_DOCUMENT EXCERPT_
+ + + + + + +
Easter Caramel Cinnamon Rolls

Each year we spend Easter with friends, and my job is to bring rolls.   Over the years I have brought rolls from various recipes, when I stumbled in 2011 the one that has been declared the winner.    It is based on a recipe I got from the following cookbook: A Montana Table, Recipes from Chico Hot Springs Resort by Seabring Davis.

It is a favorite such that when these arrive the women chatting in the kitchen are known to eat these  a quarter and a half roll at time.   Often by the time the actual brunch time arrives there are only a couple of rolls left   These rolls are decant in every manner, but once a year it is OK to make a small indulgence in half a roll.  If you fall off the “good” eating wagon, make sure you had something rare, tasty and enjoyed it.   Make it worthy of no regrets.

My Buxton Caramel Rolls

Ingredients:
Rolls:
  • about 3 cups good white flour (I use Montana Wheat White), extra as needed
  •  1/4 plus two tablespoons of white sugar
  • 1 heaping tablespoon of yeast
  • 3/4 teaspoon cinnamon, general all purpose
  • 3/4 tsp salt
  • 3/4 cup water
  • 2 tablespoons butter
  • 2 tablespoons Crisco
  • 1 egg, room temperature
Filling:
  • 1/2 pound butter, soften/room temperature (no margarine)
  • 1 cup firmly packed brown sugar (it should hold its shape when taken out of the measuring cup
  • 1 1/2 tsp cinnamon ( 1 teaspoon general all purpose cinnamon and 1/2 teaspoon Vietnamese cinnamon) this is a critical secret I am sharing.
Topping:
  • 1 cup heavy whipping cream
  • 1 cup firmly packed brown sugar
Instructions:

Melt the Crisco and butter in warm water (120 degrees).   When it is at 110 degrees add 1 tablespoon sugar and yeast.   Set aside about 5 minutes.   You want a layer of bubbles on the yeast mixture (you are making sure that the yeast is active).   Add the room temperature egg, mix well.   (Do not use a cold egg!)

Set aside about 1/2 cut of flour.   In large bowl mix all dry ingredients except that flour you held back.   Add yeast mixture and mix well.   Using your hand add remaining flour until the dough cleans the side of the bowl.  Do NOT add too much flour as it will make your rolls dry and tough.     Rub with oil, cover bowl with plastic wrap and towel.   Allow to double in size, about 45 minutes.

Here is the topping in the pan before I put the rolls on it.   This will turn into a caramel topping as the rolls cook in the oven.

Here is the topping in the pan before I put the rolls on it. This will turn into a caramel topping as the rolls cook in the oven.

 

While the rolls rise make the filling and topping. Mix filling ingredients until like a paste and set aside.  Mix topping ingredients with mix-master until it reaches the consistency of a frosting  or a cream that will hold its shape when the beaters are removed.  Pour into a 9 x 13 pan.
+ + + + + + +
_WHAT IS EXPECTED_
Reproduce the part of the caramel roll recipe from "Each year we" to "by Seabring Davis." word for word.

_Data entries_
+ + + + + + +
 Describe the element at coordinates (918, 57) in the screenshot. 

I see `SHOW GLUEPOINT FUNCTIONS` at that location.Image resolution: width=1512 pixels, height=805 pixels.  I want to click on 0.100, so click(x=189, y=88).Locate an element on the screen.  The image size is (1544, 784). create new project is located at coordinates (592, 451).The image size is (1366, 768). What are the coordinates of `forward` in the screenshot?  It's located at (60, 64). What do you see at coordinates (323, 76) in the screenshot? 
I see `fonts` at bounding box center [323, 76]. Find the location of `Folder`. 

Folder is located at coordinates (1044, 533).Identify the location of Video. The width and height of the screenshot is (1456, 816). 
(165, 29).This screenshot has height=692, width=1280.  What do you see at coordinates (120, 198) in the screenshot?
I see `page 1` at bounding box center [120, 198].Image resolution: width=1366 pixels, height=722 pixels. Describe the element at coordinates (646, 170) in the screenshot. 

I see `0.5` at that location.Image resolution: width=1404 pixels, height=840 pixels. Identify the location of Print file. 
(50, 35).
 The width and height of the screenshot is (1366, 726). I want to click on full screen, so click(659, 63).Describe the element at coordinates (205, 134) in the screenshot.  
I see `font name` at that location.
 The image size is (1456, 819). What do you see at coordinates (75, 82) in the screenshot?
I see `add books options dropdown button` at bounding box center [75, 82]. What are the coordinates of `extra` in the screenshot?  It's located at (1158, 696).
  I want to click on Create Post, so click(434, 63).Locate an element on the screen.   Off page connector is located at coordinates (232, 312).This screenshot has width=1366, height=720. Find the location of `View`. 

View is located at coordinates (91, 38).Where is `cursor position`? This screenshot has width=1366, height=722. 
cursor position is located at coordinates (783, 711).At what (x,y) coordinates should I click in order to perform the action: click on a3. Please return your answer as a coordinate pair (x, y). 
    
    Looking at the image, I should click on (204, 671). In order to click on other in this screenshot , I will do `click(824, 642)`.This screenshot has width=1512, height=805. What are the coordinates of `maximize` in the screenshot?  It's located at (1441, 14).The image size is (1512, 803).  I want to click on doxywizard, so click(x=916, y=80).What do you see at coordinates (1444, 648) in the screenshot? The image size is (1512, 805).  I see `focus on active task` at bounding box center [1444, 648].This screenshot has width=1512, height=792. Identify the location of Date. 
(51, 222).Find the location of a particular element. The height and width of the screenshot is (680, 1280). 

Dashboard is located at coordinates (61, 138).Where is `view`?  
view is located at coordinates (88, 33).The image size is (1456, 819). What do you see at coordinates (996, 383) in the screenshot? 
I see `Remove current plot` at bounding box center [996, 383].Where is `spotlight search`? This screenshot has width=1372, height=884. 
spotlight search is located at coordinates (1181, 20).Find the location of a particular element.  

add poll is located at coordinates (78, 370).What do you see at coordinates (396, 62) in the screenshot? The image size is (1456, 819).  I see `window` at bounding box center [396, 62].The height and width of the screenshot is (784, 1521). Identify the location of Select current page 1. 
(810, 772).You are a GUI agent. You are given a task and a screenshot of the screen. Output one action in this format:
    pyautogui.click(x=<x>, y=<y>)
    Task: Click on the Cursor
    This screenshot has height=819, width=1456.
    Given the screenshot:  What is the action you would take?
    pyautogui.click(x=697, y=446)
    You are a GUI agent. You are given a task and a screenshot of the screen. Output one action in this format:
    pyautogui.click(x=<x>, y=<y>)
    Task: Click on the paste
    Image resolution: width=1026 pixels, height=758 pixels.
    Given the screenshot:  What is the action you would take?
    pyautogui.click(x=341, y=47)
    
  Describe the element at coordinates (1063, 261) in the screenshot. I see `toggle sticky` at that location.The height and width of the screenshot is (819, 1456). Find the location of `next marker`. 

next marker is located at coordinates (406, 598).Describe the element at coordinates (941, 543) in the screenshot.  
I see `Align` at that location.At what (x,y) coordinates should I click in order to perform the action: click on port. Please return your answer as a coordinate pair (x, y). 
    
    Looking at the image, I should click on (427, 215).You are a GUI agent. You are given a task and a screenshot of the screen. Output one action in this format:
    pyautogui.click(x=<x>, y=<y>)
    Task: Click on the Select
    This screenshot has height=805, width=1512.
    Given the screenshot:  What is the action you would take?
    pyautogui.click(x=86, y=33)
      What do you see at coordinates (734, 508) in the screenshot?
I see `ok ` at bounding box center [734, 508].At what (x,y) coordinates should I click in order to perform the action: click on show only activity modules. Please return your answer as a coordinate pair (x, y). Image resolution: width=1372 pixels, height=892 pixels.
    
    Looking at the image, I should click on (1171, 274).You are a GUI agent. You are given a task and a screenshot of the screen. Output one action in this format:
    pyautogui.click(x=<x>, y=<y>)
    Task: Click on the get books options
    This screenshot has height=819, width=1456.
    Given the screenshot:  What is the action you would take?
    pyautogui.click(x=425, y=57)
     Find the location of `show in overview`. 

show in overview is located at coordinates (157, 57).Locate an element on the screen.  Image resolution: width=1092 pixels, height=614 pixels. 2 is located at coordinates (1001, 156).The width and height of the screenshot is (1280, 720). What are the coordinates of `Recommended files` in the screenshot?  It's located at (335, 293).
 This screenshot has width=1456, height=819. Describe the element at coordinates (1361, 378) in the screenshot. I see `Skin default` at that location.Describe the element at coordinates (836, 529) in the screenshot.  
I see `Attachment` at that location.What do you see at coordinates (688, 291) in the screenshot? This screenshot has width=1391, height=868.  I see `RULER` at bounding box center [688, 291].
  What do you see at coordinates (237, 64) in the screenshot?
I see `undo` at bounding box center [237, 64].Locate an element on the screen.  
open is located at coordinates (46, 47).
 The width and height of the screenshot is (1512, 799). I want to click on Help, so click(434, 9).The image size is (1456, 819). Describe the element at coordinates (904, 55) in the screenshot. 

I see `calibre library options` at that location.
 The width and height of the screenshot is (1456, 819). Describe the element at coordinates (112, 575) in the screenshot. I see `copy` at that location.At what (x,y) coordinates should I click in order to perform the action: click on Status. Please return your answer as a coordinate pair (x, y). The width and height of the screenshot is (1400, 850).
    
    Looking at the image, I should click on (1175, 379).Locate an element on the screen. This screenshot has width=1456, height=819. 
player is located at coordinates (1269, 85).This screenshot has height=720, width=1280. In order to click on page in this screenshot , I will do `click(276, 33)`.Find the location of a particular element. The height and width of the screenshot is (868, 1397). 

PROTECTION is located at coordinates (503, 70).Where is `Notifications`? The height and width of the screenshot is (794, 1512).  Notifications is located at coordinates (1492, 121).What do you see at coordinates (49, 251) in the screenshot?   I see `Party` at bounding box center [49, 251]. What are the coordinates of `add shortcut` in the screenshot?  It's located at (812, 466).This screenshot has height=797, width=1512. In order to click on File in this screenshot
+ + + + + + +
_WRITTEN SOLUTION_
Each year we spend Easter with friends, and my job is to bring rolls.   Over the years I have brought rolls from various recipes, when I stumbled in 2011 the one that has been declared the winner.    It is based on a recipe I got from the following cookbook: A Montana Table, Recipes from Chico Hot Springs Resort by Seabring Davis.